- Task data

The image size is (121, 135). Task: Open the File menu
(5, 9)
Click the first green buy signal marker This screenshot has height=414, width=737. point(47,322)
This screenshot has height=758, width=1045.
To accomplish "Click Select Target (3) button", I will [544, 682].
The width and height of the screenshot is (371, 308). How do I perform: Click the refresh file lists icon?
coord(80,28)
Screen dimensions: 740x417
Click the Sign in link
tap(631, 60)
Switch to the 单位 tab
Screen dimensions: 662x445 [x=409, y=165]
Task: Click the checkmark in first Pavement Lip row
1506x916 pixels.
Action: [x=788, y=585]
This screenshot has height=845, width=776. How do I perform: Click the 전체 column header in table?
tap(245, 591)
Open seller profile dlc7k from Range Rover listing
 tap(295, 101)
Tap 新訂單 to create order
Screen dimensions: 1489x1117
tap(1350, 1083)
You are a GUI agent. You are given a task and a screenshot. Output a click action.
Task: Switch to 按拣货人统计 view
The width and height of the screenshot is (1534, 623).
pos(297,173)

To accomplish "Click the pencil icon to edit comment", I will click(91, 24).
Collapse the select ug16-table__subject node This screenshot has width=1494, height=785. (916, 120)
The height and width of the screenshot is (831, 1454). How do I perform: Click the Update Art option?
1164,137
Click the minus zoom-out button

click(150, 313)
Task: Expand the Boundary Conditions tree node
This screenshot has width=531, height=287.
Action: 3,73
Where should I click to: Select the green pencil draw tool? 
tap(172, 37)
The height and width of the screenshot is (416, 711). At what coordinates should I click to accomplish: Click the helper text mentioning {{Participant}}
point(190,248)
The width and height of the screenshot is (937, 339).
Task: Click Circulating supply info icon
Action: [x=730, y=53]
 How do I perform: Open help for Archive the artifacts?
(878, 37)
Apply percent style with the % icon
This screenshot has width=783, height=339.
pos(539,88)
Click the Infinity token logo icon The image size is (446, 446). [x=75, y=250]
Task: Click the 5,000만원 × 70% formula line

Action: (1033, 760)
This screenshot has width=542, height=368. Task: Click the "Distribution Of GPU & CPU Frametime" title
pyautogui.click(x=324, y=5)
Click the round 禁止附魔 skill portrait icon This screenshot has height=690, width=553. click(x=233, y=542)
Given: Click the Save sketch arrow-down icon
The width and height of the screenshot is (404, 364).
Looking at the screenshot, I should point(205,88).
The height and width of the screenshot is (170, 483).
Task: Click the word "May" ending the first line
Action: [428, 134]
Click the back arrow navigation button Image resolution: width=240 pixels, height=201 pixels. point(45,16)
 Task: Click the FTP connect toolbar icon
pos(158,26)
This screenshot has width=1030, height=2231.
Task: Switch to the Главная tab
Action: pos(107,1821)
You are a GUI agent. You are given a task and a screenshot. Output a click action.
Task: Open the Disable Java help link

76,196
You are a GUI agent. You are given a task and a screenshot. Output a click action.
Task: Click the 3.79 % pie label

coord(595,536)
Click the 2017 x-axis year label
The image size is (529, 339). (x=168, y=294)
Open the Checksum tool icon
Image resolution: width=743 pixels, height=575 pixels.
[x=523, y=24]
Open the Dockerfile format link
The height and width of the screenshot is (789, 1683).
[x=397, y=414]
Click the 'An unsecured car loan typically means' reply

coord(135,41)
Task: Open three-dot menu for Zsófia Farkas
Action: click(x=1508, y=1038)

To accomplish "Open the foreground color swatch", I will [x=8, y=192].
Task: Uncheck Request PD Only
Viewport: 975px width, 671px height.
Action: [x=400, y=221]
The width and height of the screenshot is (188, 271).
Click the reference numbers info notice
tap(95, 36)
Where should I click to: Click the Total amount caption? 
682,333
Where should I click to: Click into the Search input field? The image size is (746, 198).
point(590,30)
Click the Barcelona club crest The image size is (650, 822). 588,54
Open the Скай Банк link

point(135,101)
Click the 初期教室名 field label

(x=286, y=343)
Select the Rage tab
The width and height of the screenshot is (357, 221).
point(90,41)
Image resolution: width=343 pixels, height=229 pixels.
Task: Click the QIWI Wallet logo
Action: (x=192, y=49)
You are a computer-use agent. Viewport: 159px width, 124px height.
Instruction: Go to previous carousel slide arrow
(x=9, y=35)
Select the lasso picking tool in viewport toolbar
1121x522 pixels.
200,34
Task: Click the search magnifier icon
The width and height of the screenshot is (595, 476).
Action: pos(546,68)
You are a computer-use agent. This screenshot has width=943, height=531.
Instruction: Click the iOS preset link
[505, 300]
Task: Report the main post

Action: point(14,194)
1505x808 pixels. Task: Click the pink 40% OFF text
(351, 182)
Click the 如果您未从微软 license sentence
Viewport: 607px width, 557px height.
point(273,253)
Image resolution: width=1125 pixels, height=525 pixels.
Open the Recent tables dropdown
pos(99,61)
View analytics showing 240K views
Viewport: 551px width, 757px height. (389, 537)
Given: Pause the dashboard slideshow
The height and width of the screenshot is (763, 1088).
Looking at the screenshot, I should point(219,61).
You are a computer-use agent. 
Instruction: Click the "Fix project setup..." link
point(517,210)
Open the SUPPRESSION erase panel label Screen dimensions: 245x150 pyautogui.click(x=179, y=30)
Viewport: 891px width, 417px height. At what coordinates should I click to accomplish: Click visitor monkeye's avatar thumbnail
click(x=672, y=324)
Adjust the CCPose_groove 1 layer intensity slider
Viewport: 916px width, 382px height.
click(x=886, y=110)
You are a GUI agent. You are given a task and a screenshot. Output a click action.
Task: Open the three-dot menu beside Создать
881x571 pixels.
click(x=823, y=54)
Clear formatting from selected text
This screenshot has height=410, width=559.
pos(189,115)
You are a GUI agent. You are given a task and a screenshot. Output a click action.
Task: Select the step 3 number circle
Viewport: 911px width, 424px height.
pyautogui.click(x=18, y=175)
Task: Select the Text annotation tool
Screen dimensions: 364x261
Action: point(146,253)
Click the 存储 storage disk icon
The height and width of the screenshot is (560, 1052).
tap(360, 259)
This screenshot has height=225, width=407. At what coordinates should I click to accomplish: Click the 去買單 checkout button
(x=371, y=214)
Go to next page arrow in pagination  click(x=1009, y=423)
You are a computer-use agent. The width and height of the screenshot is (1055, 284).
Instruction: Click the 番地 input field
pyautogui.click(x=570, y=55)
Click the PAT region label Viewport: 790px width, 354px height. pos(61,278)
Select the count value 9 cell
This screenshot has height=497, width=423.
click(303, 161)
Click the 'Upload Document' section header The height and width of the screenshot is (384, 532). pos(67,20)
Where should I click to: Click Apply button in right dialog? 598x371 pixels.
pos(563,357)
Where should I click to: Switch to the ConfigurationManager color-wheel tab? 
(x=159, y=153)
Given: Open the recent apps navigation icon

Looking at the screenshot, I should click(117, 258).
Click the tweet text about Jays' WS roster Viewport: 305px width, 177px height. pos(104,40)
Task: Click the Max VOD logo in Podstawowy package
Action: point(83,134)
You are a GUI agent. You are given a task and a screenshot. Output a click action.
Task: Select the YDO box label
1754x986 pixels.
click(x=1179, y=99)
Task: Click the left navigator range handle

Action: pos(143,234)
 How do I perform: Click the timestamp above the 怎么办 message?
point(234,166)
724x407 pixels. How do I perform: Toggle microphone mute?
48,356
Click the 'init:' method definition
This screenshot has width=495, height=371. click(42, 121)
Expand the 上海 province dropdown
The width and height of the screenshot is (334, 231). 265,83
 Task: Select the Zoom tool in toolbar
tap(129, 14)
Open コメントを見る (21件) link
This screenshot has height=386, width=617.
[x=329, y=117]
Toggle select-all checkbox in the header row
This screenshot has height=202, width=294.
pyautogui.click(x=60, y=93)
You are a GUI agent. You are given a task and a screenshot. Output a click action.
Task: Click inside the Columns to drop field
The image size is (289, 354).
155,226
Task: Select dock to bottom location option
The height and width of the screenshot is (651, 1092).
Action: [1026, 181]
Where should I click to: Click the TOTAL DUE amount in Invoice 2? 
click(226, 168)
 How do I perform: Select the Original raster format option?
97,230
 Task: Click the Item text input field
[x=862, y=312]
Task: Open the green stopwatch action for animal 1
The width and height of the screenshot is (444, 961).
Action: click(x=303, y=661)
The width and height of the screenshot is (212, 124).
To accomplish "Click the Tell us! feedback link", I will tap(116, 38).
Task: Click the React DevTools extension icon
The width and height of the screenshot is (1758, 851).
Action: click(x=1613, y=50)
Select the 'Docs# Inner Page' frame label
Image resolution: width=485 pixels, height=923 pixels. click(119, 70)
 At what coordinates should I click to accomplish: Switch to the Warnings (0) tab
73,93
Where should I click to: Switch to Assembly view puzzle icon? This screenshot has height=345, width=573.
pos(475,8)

- Written request
Copy everything from the line containing "The width and height of the screenshot is (371, 308)." down to the line containing "pyautogui.click(x=324, y=5)", keeping both of those lines.

- The reply
The width and height of the screenshot is (371, 308). How do I perform: Click the refresh file lists icon?
coord(80,28)
Screen dimensions: 740x417
Click the Sign in link
tap(631, 60)
Switch to the 单位 tab
Screen dimensions: 662x445 [x=409, y=165]
Task: Click the checkmark in first Pavement Lip row
1506x916 pixels.
Action: [x=788, y=585]
This screenshot has height=845, width=776. How do I perform: Click the 전체 column header in table?
tap(245, 591)
Open seller profile dlc7k from Range Rover listing
 tap(295, 101)
Tap 新訂單 to create order
Screen dimensions: 1489x1117
tap(1350, 1083)
You are a GUI agent. You are given a task and a screenshot. Output a click action.
Task: Switch to 按拣货人统计 view
The width and height of the screenshot is (1534, 623).
pos(297,173)

To accomplish "Click the pencil icon to edit comment", I will click(91, 24).
Collapse the select ug16-table__subject node This screenshot has width=1494, height=785. (916, 120)
The height and width of the screenshot is (831, 1454). How do I perform: Click the Update Art option?
1164,137
Click the minus zoom-out button

click(150, 313)
Task: Expand the Boundary Conditions tree node
This screenshot has width=531, height=287.
Action: 3,73
Where should I click to: Select the green pencil draw tool? 
tap(172, 37)
The height and width of the screenshot is (416, 711). At what coordinates should I click to accomplish: Click the helper text mentioning {{Participant}}
point(190,248)
The width and height of the screenshot is (937, 339).
Task: Click Circulating supply info icon
Action: [x=730, y=53]
 How do I perform: Open help for Archive the artifacts?
(878, 37)
Apply percent style with the % icon
This screenshot has width=783, height=339.
pos(539,88)
Click the Infinity token logo icon The image size is (446, 446). [x=75, y=250]
Task: Click the 5,000만원 × 70% formula line

Action: (1033, 760)
This screenshot has width=542, height=368. Task: Click the "Distribution Of GPU & CPU Frametime" title
pyautogui.click(x=324, y=5)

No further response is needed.